Een blokschema van het systeem dat voor deze test wordt gebruikt, wordt getoond in afbeelding 1 en bestaat uit vier geïntegreerde DAC/ADC/DSP IC's die elk bestaan ​​uit vier 12 GSPS DAC's, vier 4 GSPS ADC's en 12 digitale upconverter (DUC) en 12 digitale downconverter (DDC) blokken.

klik voor afbeelding op volledige grootte

Figuur 1. Een blokschema op hoog niveau van het systeem dat wordt gebruikt om MCS en meerkanaals kalibratie-algoritmen te demonstreren. (Bron:Analoge apparaten)

De DUC's/DDC's maken frequentievertaling en/of interpolatie/decimering binnen het digitale domein mogelijk. Met behulp van een enkele 500 MHz-referentieklok die op het bord wordt geïnjecteerd, wordt vervolgens een referentie-vergrendelde klokbuffer gebruikt om de systeemreferentiesignalen te genereren die nodig zijn voor MCS, evenals de klokken die nodig zijn voor de digitale interface naar de basisbandprocessor (BBP). Het systeem bevat ook vier afzonderlijke PLL-synthesizers (phase-locked loop) die de 12 GHz-bronnen genereren die nodig zijn om elk digitaliserend IC te klokken vanuit de gemeenschappelijke referentie.
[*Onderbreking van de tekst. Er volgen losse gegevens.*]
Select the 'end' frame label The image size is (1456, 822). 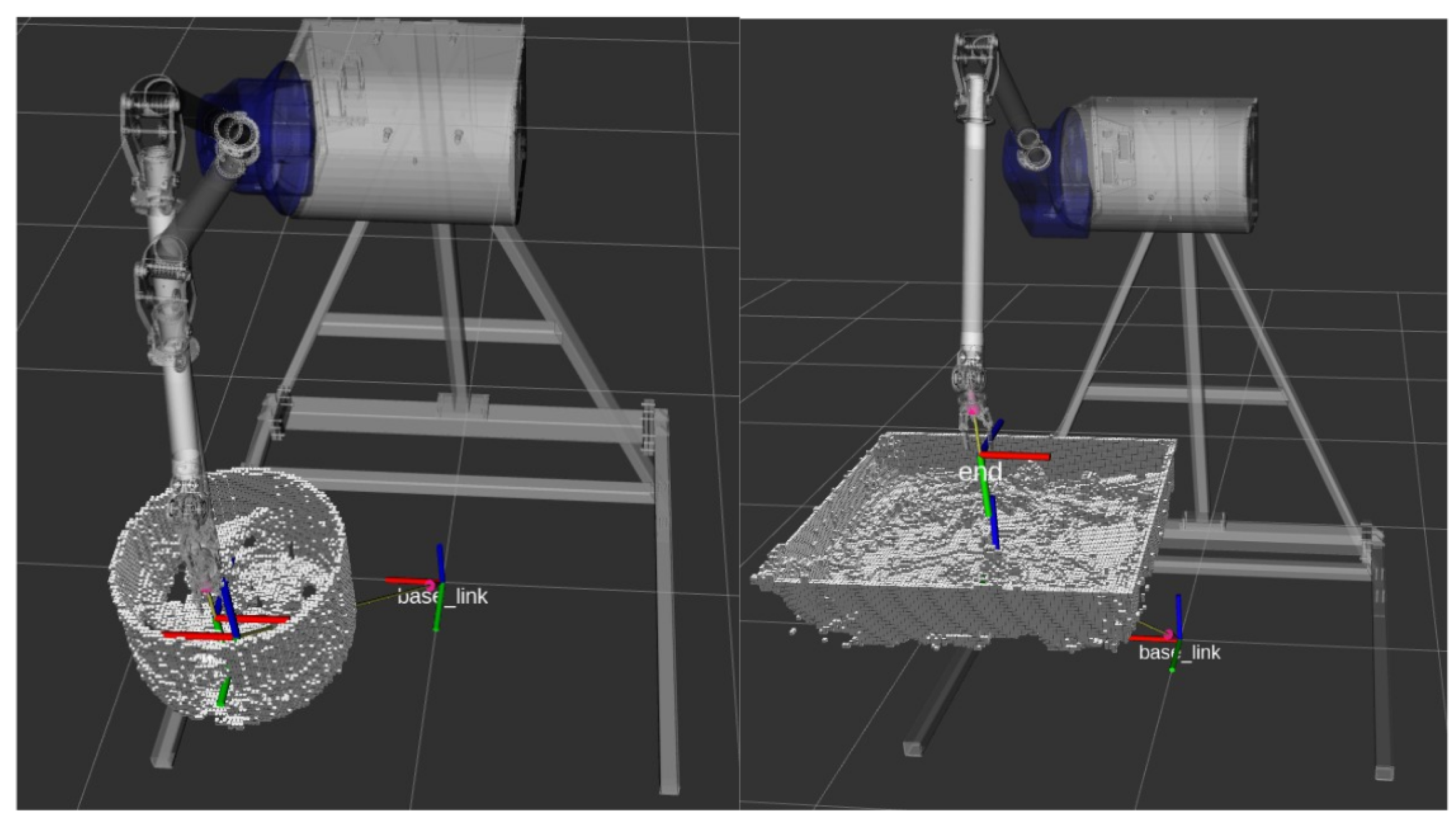click(980, 472)
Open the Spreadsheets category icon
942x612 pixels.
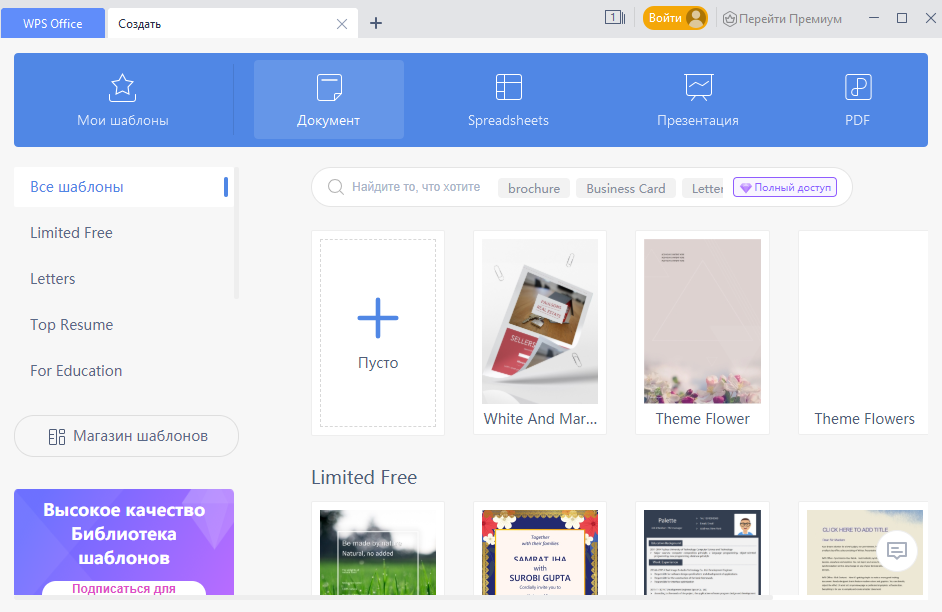coord(508,88)
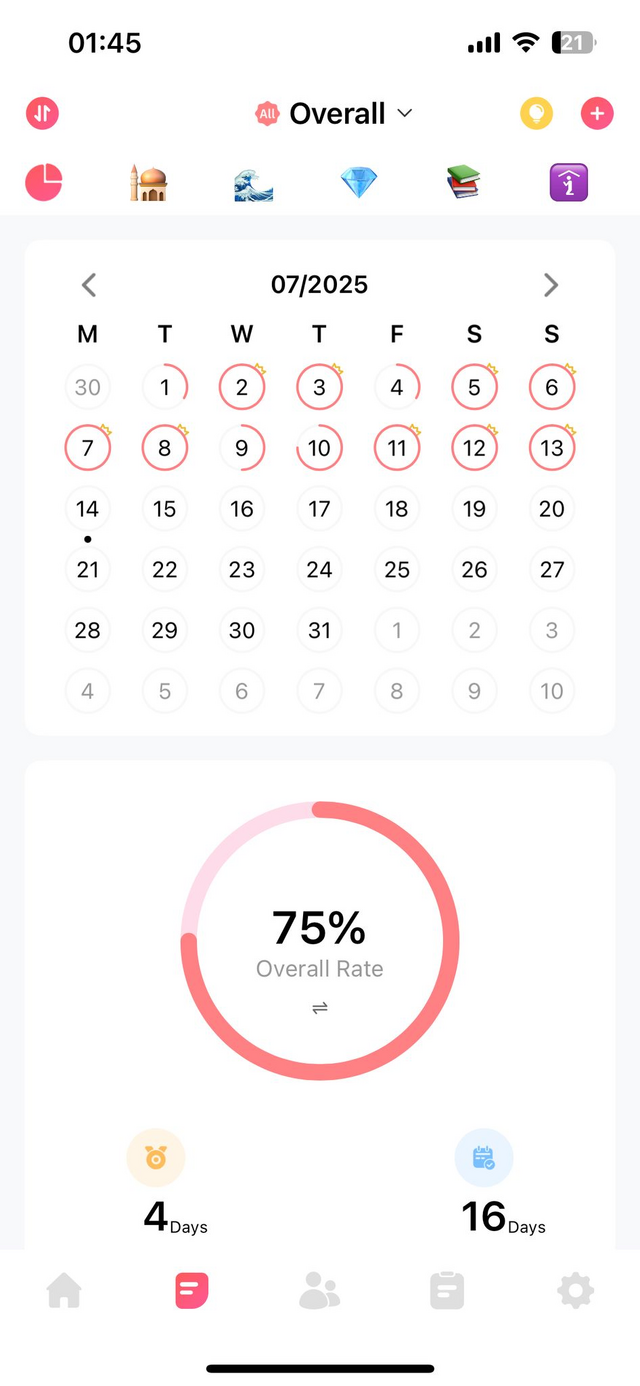Tap the sort arrows icon top-left
Viewport: 640px width, 1386px height.
pos(42,113)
Een RF-frontend is bevestigd aan elke digitizer-uitgang/-ingang, die een gefilterd en versterkt signaal creëert van/naar de edge-gelanceerde RF-connectoren. Er wordt een volledige stroomverdelingsoplossing geïmplementeerd. Alle spanningen die nodig zijn voor het systeem worden gegenereerd uit een enkele 12 V-bron. Alle zendsignalen planten zich voort aan de onderkant van het bord, terwijl alle ontvangstsignalen zich aan de bovenkant van het bord voortplanten om de meest optimale kanaal-naar-kanaal isolatie te bereiken.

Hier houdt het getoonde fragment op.